Detailed specification of aedifion.controls' control algorithms.

Reliability and robust control

edge-device-communication
Figure 1: Edge Device communication schematic

The energy systems of a building are essential and must function properly 24 hours a day, 365 days a year. They need to be able to function robustly and withstand communication issues and sensor outages by possessing reliable fallback strategies. Our Edge Devices are equipped with state-of-the-art algorithms able to detect all of these issues and resetting cloud-based control algorithms, handing over the control responsibilities to the locally implemented automation system. This way we can ensure that whatever happens, the building will continue to operate reliably.

Available algorithms

MaxPhi

Description

This function optimizes the energy-efficiency and therefore the cost-efficiency of energy distribution systems with distributed consumers and a central volume flow control actuator. Some examples are:

  • air handling units (AHU) with variable air volume (VAV)-Boxes
  • district heating systems
  • underfloor heating systems
  • borehole heat exchanger fields
  • etc.

The internal control function chart of each consumer in a standard system normally looks like the following figure. There is a volume flow \(Q\) which is influenced by disturbances \(z\) and should have the desired value \(Q_{soll}\). Therefore the difference between \(Q\) and \(Q_{soll}\) is calculated and is the input of the internal controller. The internal controller itself has a controller output to influence the medium volume flow, in this case, the angle \(\varphi_{soll}\) for the actuator:

closed-loop-function-chart
Figure 2: Function chart of a closed-loop circuit of the subordinate, internal consumer's controller

The volume flow from all the distributed consumers is generated centrally with a volume flow control actuator, for instance, a pump or ventilation unit. In standard systems, they are controlled by a constant pressure or volume flow setpoint. Depending on this given plant state the distributed controllers reduce this volume flow to the respective setpoint, which is needed to fulfil the desired state. Because the system's pressure- or volume flow setpoint is selected for a full-load operation mode, in a partial-load operation mode, where the distributed actuators are (partially) closed, the overall system is not working efficiently.
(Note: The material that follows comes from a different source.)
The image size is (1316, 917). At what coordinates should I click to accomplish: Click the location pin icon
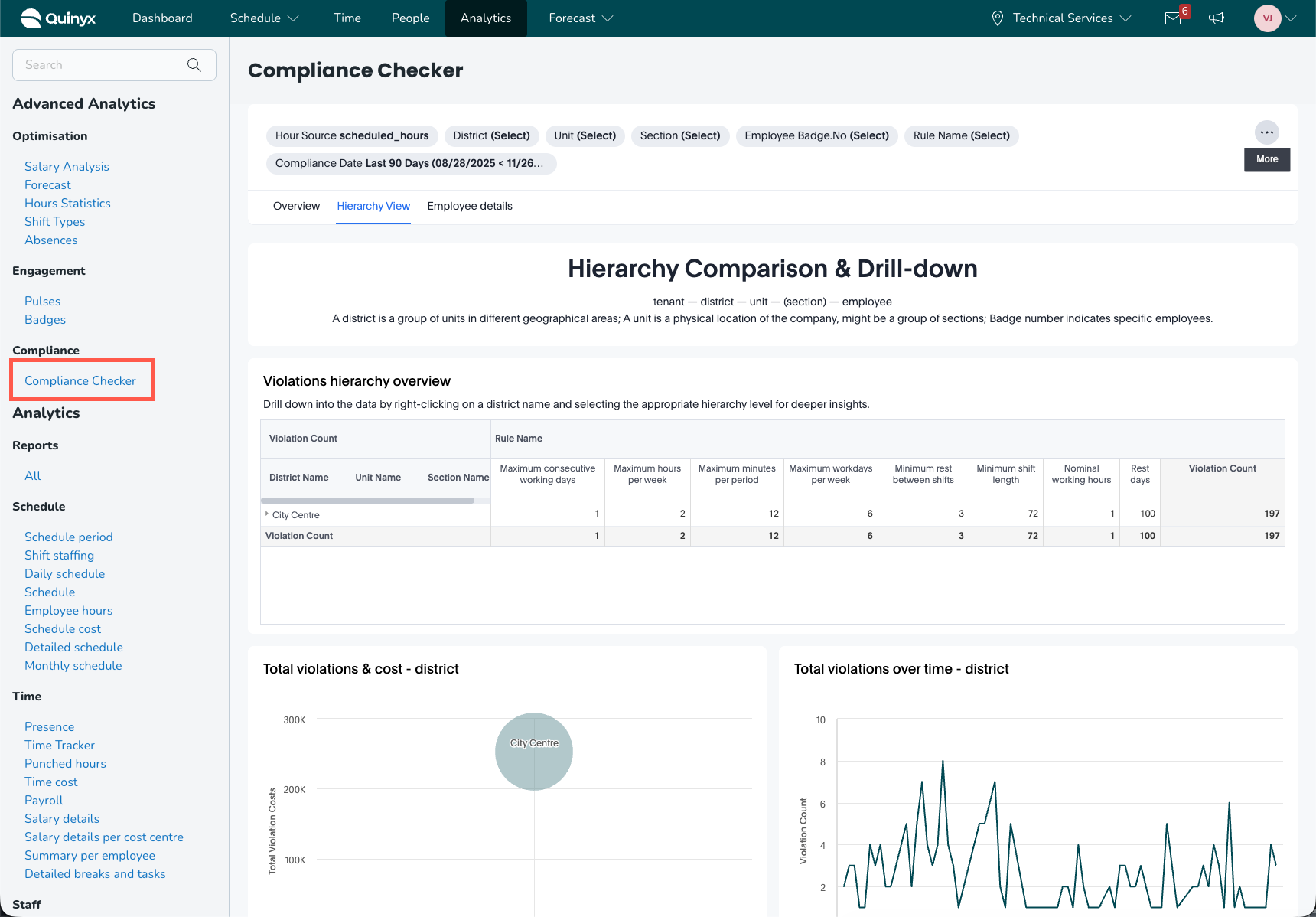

Here comes this higher-level control algorithm to place. The inputs are the continuously retrieved feedback signals of all the distributed actuators. With the maximum of those feedbacks, the setpoints of the superordinate volume flow control actuator are being calculated.
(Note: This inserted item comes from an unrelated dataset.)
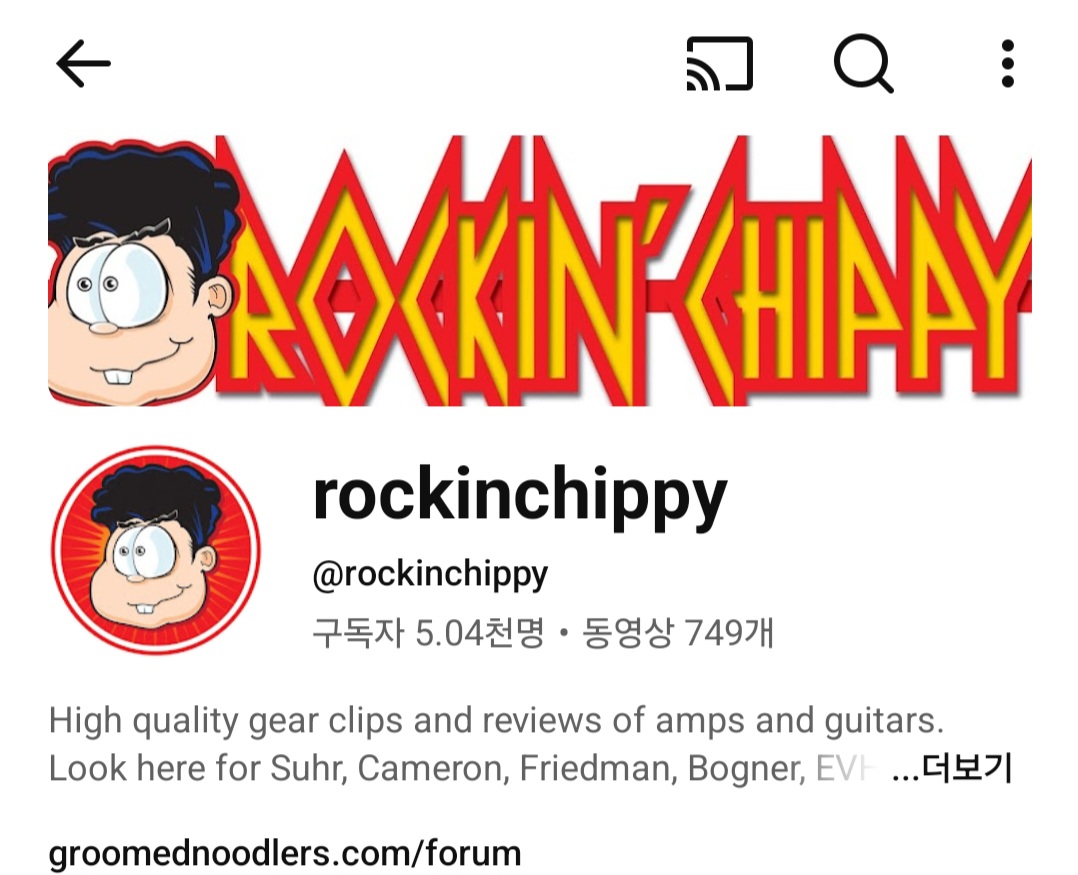Expand description with 더보기

[967, 768]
Below is a schematic function chart of a combination of two distributed closed-loop controllers as seen already above and a superordinate control of the overall medium volume flow, controlled via the speed of the volume flow control actuator. With \(\varphi_{01}\) provided as the maximum feedback angle of both closed-loop circuits, the change in rotation speed is calculated, which affects the volume flow of the two loops. Because of the combined system, the current angle of each loop affects also the volume flow of the other loop. This example extends with the number of distributed consumers but the principle is clear.

control-loop-two-consumers
Figure 3: Example of the control loop with two consumers

Example and real values

In this section, the implementation of the MaxPhi-Algorithm to a real test bench is described. At the E.ON ERC, an institute of the RWTH Aachen, there is a borehole heat exchanger field, where every probe has its own volume flow sensor and volume flow actuating valve and, therefore, can be used as a hydraulic test bench. Two redundant pumps provide the overall volume flow.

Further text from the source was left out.